Pada Rabu, 16 Oktober 2025, di ruang G505 Gedung Pascasarjana Fakultas Interdisiplin Studi Pembangunan, berlangsung Ujian Kualifikasi Disertasi Doktor Studi Pembangunan atas nama Muhammad Ismail Mangkusubroto seorang kandidat doktor yang tak lain adalah cucu kandung Jenderal Ahmad Yani, pahlawan revolusi dan arsitek profesionalisme militer Indonesia.
Disertasi yang diuji di bawah bimbingan Prof. Daniel D. Kameo, Ph.D., dan Dr. Wilson M.A. Therik, dengan penguji internal Dr. Suwarto Adi dan Bambang Ismanto, dan Dr. J. Mardimin, topik yang sarat makna: “Kiprah Jenderal TNI Ahmad Yani Membangun Militer Indonesia Melalui TNI Angkatan Darat.” Dengan hasil kelulusan sempurna, sidang ini bukan sekadar peristiwa akademik, tetapi juga momentum untuk menafsir ulang sejarah militer Indonesia dari perspektif pembangunan dan profesionalisme.
Ismail Mangkusubroto dalam paparannya menggambarkan konteks awal 1960an sebagai masa yang paling kompleks dalam perjalanan bangsa. Indonesia yang baru merdeka tengah berjuang membangun identitas nasional, sementara di sisi lain harus menavigasi gelombang politik global di bawah bayang Perang Dingin.
“Periode 1962-1965 adalah tahun-tahun yang menentukan,” papar Ismail. “Jenderal Ahmad Yani mengambil tanggung jawab besar untuk mentransformasi Tentara Nasional Indonesia Angkatan Darat dari kekuatan gerilya menjadi militer modern yang disiplin dan profesional.”
Ketika Ahmad Yani menjabat Menteri/Panglima Angkatan Darat (Men/Pangad) pada 1962, ia mewarisi lembaga militer yang masih bermental gerilya penuh semangat juang tetapi minim disiplin dan struktur profesional. Melalui reorganisasi struktur komando, penguatan lembaga pendidikan militer seperti Akmil dan Seskoad, serta upaya membangun kapasitas alat utama sistem senjata (alutsista), Yani menanamkan fondasi yang membuat TNI AD menjadi lembaga pertahanan yang berwibawa dan modern.

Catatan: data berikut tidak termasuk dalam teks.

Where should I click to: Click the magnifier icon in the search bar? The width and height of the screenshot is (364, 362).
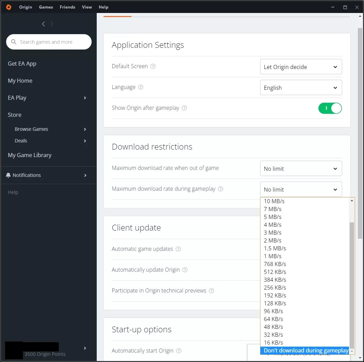pyautogui.click(x=13, y=42)
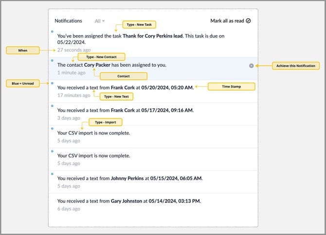The image size is (326, 235).
Task: Click Frank Cork's name in the 05/20/2024 text notification
Action: tap(123, 88)
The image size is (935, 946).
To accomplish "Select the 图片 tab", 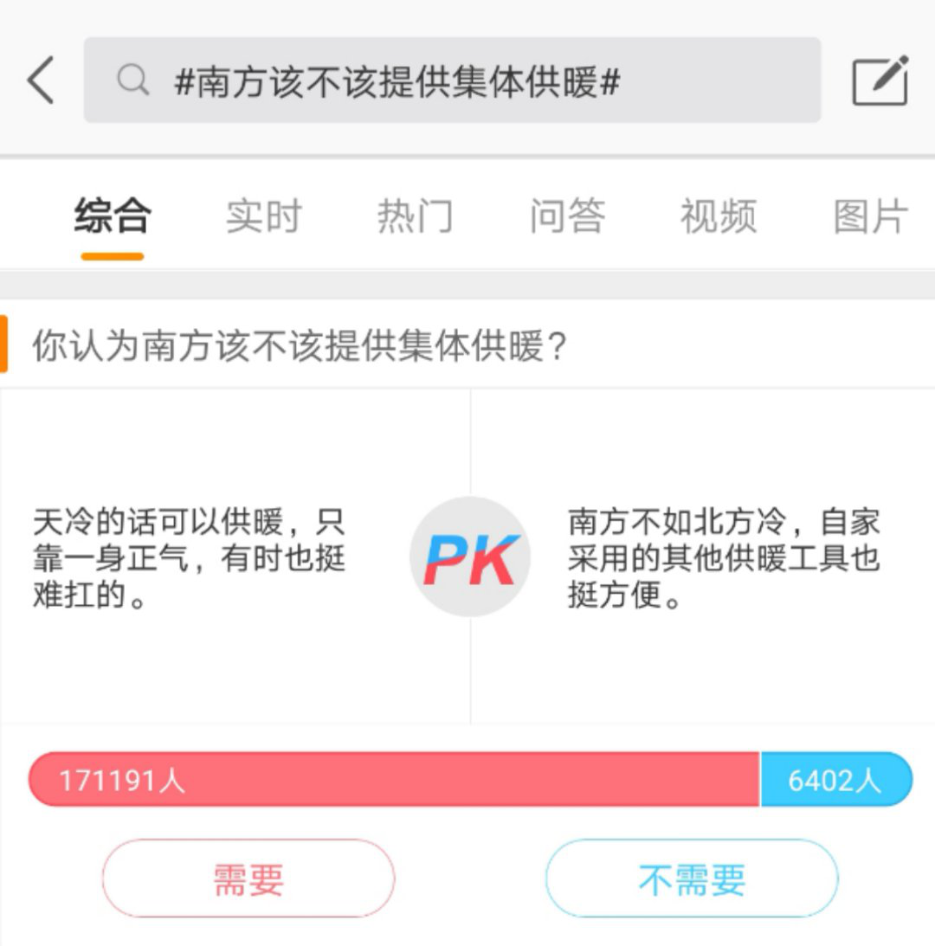I will click(x=869, y=216).
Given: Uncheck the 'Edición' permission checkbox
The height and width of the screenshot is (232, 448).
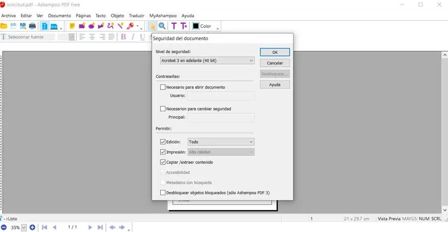Looking at the screenshot, I should (163, 142).
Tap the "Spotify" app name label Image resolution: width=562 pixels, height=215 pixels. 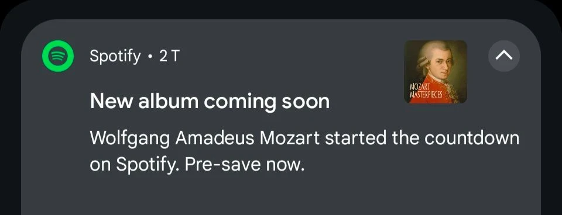[115, 57]
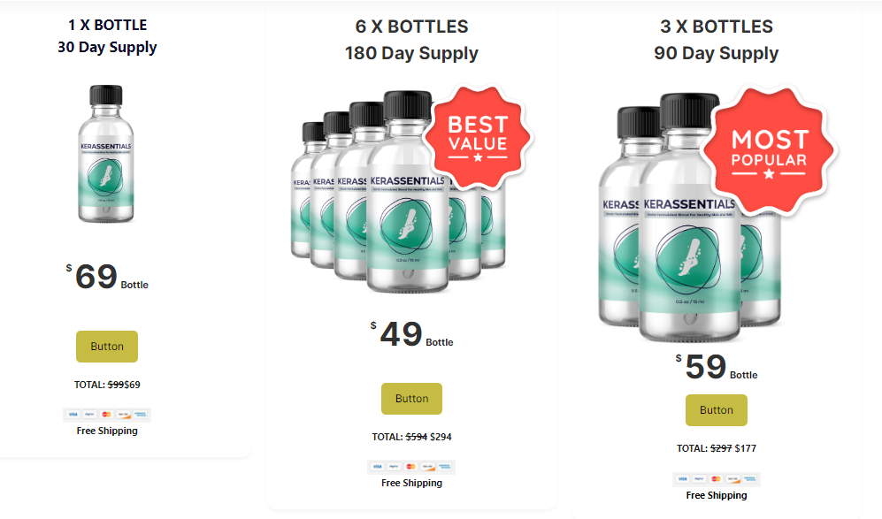Click the Button under the 6 X BOTTLES offer
This screenshot has height=519, width=882.
(411, 398)
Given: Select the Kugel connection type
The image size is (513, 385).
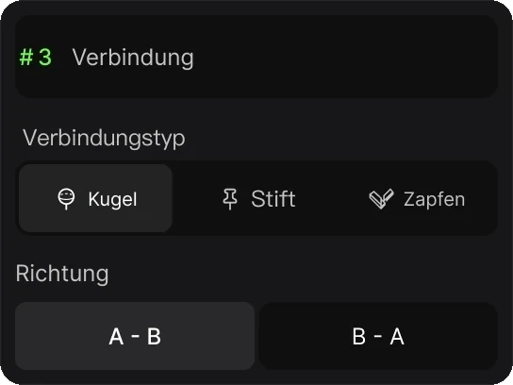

Salah satu langkah monumental yang disebut Ismail adalah “Misi Yani” tahun 1959, ketika Ahmad Yani memimpin pembelian alutsista dari sebelas negara, termasuk panser Alvis Saracen dan Alvis Saladin dari Inggris, serta roket dari Cekoslowakia. “Langkah itu bukan sekadar belanja senjata,” jelas Ismail, “melainkan proyek strategis untuk membangun kemandirian dan kesiapan militer nasional.”
Dari Profesionalisme ke Politik Pertahanan
Kajian Ismail Mangkusubroto menemukan tiga hal penting dari kepemimpinan Ahmad Yani. Pertama, ia adalah arsitek transformasi TNI Angkatan Darat yang menegaskan disiplin, integritas, dan orientasi profesional. Kedua, Ahmad Yani memperlihatkan kepemimpinan visioner di tengah turbulensi politik, menjaga hubungan dengan Presiden Soekarno tanpa mengorbankan otonomi militer. Dan ketiga, warisan pembangunan institusionalnya belum sepenuhnya dikenali publik, karena sejarah kerap berhenti pada narasi biografis dan tragedi 30 September 1965.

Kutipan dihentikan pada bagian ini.